Provided records |
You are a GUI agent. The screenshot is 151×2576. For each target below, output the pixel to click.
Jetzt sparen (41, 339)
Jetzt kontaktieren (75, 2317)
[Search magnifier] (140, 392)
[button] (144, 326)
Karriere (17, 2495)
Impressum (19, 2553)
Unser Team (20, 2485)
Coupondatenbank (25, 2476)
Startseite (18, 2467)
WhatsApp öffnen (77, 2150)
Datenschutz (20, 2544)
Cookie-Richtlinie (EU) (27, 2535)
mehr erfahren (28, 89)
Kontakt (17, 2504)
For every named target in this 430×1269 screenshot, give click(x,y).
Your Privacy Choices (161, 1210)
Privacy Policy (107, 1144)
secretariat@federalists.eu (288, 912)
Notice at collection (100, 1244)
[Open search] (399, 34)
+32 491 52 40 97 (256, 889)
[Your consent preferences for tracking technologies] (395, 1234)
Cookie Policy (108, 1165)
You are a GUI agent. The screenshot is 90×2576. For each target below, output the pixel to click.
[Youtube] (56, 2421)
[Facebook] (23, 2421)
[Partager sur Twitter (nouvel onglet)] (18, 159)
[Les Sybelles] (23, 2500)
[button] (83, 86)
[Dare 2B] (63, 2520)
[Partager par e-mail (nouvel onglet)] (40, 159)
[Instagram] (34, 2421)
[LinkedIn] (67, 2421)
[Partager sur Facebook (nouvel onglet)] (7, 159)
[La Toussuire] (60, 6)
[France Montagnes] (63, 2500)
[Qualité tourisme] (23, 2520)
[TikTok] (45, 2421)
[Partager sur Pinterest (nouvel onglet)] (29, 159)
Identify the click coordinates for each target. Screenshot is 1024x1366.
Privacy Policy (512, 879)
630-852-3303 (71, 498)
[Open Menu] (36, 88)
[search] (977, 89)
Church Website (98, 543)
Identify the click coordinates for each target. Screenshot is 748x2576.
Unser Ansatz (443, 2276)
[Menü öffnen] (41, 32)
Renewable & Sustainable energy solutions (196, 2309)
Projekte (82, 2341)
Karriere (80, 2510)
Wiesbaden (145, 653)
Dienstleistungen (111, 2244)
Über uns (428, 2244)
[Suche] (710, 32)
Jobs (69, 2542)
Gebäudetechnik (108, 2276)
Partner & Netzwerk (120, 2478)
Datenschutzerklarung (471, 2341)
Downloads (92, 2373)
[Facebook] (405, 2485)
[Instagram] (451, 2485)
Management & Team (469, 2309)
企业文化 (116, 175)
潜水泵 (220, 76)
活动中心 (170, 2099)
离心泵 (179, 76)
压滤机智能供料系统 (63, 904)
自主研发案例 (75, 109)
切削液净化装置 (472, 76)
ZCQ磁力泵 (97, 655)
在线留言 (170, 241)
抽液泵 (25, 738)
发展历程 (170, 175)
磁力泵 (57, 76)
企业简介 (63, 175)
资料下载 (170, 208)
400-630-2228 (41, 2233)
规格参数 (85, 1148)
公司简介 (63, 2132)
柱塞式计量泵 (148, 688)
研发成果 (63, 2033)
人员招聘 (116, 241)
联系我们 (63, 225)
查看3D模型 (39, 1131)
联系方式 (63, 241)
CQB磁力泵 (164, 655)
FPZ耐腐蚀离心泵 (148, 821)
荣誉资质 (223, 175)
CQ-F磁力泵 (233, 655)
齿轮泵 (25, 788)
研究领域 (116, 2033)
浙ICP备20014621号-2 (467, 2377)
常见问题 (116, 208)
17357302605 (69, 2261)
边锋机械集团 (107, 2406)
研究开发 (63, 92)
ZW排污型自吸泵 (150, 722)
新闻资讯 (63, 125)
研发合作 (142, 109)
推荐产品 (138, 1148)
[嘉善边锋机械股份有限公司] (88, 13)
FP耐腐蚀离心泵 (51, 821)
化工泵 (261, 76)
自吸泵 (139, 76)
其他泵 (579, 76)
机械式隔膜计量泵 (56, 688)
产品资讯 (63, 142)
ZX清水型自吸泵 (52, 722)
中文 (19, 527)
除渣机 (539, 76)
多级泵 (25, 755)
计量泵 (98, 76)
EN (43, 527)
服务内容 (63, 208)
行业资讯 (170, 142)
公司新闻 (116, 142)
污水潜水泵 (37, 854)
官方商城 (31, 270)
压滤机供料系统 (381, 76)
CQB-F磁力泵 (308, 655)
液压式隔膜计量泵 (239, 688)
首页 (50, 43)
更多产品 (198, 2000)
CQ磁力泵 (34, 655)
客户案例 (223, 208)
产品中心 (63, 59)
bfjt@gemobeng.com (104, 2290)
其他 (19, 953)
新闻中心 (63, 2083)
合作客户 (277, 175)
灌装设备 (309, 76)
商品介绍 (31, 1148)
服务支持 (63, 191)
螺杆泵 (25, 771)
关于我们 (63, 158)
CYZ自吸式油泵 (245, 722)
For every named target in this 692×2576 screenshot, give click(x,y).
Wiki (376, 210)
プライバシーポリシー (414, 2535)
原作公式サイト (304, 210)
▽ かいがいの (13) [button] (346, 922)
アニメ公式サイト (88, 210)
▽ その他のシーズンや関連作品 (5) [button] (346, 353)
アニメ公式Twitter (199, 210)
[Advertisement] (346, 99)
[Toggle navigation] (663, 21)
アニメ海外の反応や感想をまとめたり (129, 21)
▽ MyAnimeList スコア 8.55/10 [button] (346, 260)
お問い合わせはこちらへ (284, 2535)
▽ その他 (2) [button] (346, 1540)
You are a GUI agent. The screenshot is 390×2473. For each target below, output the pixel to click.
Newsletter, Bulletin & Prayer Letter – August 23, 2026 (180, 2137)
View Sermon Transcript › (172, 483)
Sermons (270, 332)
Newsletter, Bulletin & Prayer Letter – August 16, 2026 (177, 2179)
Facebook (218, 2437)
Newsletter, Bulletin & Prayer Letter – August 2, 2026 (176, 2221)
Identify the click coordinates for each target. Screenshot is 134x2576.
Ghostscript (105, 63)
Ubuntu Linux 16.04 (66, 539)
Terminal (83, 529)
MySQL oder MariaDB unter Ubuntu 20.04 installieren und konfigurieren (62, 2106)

What you will do |
Using the listing above, print every entry exactly.

Exercise answer |
You are a GUI agent. The screenshot is 151×2576. For each target below, output the pixel to click.
Jetzt sparen (41, 339)
Jetzt kontaktieren (75, 2317)
[Search magnifier] (140, 392)
[button] (144, 326)
Karriere (17, 2495)
Impressum (19, 2553)
Unser Team (20, 2485)
Coupondatenbank (25, 2476)
Startseite (18, 2467)
WhatsApp öffnen (77, 2150)
Datenschutz (20, 2544)
Cookie-Richtlinie (EU) (27, 2535)
mehr erfahren (28, 89)
Kontakt (17, 2504)
For every named target in this 430×1269 screenshot, give click(x,y).
Your Privacy Choices (161, 1210)
Privacy Policy (107, 1144)
secretariat@federalists.eu (288, 912)
Notice at collection (100, 1244)
[Open search] (399, 34)
+32 491 52 40 97 (256, 889)
[Your consent preferences for tracking technologies] (395, 1234)
Cookie Policy (108, 1165)
You are a GUI agent. The screenshot is 90×2576. For each target below, output the pixel to click.
[Youtube] (56, 2421)
[Facebook] (23, 2421)
[Partager sur Twitter (nouvel onglet)] (18, 159)
[Les Sybelles] (23, 2500)
[button] (83, 86)
[Dare 2B] (63, 2520)
[Partager par e-mail (nouvel onglet)] (40, 159)
[Instagram] (34, 2421)
[LinkedIn] (67, 2421)
[Partager sur Facebook (nouvel onglet)] (7, 159)
[La Toussuire] (60, 6)
[France Montagnes] (63, 2500)
[Qualité tourisme] (23, 2520)
[TikTok] (45, 2421)
[Partager sur Pinterest (nouvel onglet)] (29, 159)
Identify the click coordinates for each target. Screenshot is 1024x1366.
Privacy Policy (512, 879)
630-852-3303 (71, 498)
[Open Menu] (36, 88)
[search] (977, 89)
Church Website (98, 543)
Identify the click coordinates for each target. Screenshot is 748x2576.
Unser Ansatz (443, 2276)
[Menü öffnen] (41, 32)
Renewable & Sustainable energy solutions (196, 2309)
Projekte (82, 2341)
Karriere (80, 2510)
Wiesbaden (145, 653)
Dienstleistungen (111, 2244)
Über uns (428, 2244)
[Suche] (710, 32)
Jobs (69, 2542)
Gebäudetechnik (108, 2276)
Partner & Netzwerk (120, 2478)
Datenschutzerklarung (471, 2341)
Downloads (92, 2373)
[Facebook] (405, 2485)
[Instagram] (451, 2485)
Management & Team (469, 2309)
企业文化 (116, 175)
潜水泵 (220, 76)
活动中心 (170, 2099)
离心泵 (179, 76)
压滤机智能供料系统 (63, 904)
自主研发案例 (75, 109)
切削液净化装置 (472, 76)
ZCQ磁力泵 (97, 655)
在线留言 (170, 241)
抽液泵 (25, 738)
发展历程 (170, 175)
磁力泵 (57, 76)
企业简介 (63, 175)
资料下载 (170, 208)
400-630-2228 (41, 2233)
规格参数 (85, 1148)
公司简介 (63, 2132)
柱塞式计量泵 (148, 688)
研发成果 (63, 2033)
人员招聘 (116, 241)
联系我们 (63, 225)
查看3D模型 (39, 1131)
联系方式 (63, 241)
CQB磁力泵 (164, 655)
FPZ耐腐蚀离心泵 (148, 821)
荣誉资质 (223, 175)
CQ-F磁力泵 (233, 655)
齿轮泵 (25, 788)
研究领域 (116, 2033)
浙ICP备20014621号-2 (467, 2377)
常见问题 (116, 208)
17357302605 (69, 2261)
边锋机械集团 (107, 2406)
研究开发 (63, 92)
ZW排污型自吸泵 (150, 722)
新闻资讯 (63, 125)
研发合作 (142, 109)
推荐产品 (138, 1148)
[嘉善边锋机械股份有限公司] (88, 13)
FP耐腐蚀离心泵 (51, 821)
化工泵 (261, 76)
自吸泵 (139, 76)
其他泵 (579, 76)
机械式隔膜计量泵 (56, 688)
产品资讯 (63, 142)
ZX清水型自吸泵 (52, 722)
中文 (19, 527)
除渣机 (539, 76)
多级泵 (25, 755)
计量泵 (98, 76)
EN (43, 527)
服务内容 (63, 208)
行业资讯 (170, 142)
公司新闻 (116, 142)
污水潜水泵 (37, 854)
官方商城 (31, 270)
压滤机供料系统 (381, 76)
CQB-F磁力泵 (308, 655)
液压式隔膜计量泵 (239, 688)
首页 (50, 43)
更多产品 (198, 2000)
CQ磁力泵 (34, 655)
客户案例 (223, 208)
产品中心 (63, 59)
bfjt@gemobeng.com (104, 2290)
其他 (19, 953)
新闻中心 (63, 2083)
合作客户 (277, 175)
灌装设备 (309, 76)
商品介绍 (31, 1148)
服务支持 (63, 191)
螺杆泵 (25, 771)
关于我们 (63, 158)
CYZ自吸式油泵 (245, 722)
For every named target in this 692×2576 screenshot, give click(x,y).
Wiki (376, 210)
プライバシーポリシー (414, 2535)
原作公式サイト (304, 210)
▽ かいがいの (13) [button] (346, 922)
アニメ公式サイト (88, 210)
▽ その他のシーズンや関連作品 (5) [button] (346, 353)
アニメ公式Twitter (199, 210)
[Advertisement] (346, 99)
[Toggle navigation] (663, 21)
アニメ海外の反応や感想をまとめたり (129, 21)
▽ MyAnimeList スコア 8.55/10 [button] (346, 260)
お問い合わせはこちらへ (284, 2535)
▽ その他 (2) [button] (346, 1540)
You are a GUI agent. The screenshot is 390×2473. For each target below, output the pixel to click.
Newsletter, Bulletin & Prayer Letter – August 23, 2026 (180, 2137)
View Sermon Transcript › (172, 483)
Sermons (270, 332)
Newsletter, Bulletin & Prayer Letter – August 16, 2026 (177, 2179)
Facebook (218, 2437)
Newsletter, Bulletin & Prayer Letter – August 2, 2026 (176, 2221)
Identify the click coordinates for each target. Screenshot is 134x2576.
Ghostscript (105, 63)
Ubuntu Linux 16.04 (66, 539)
Terminal (83, 529)
MySQL oder MariaDB unter Ubuntu 20.04 installieren und konfigurieren (62, 2106)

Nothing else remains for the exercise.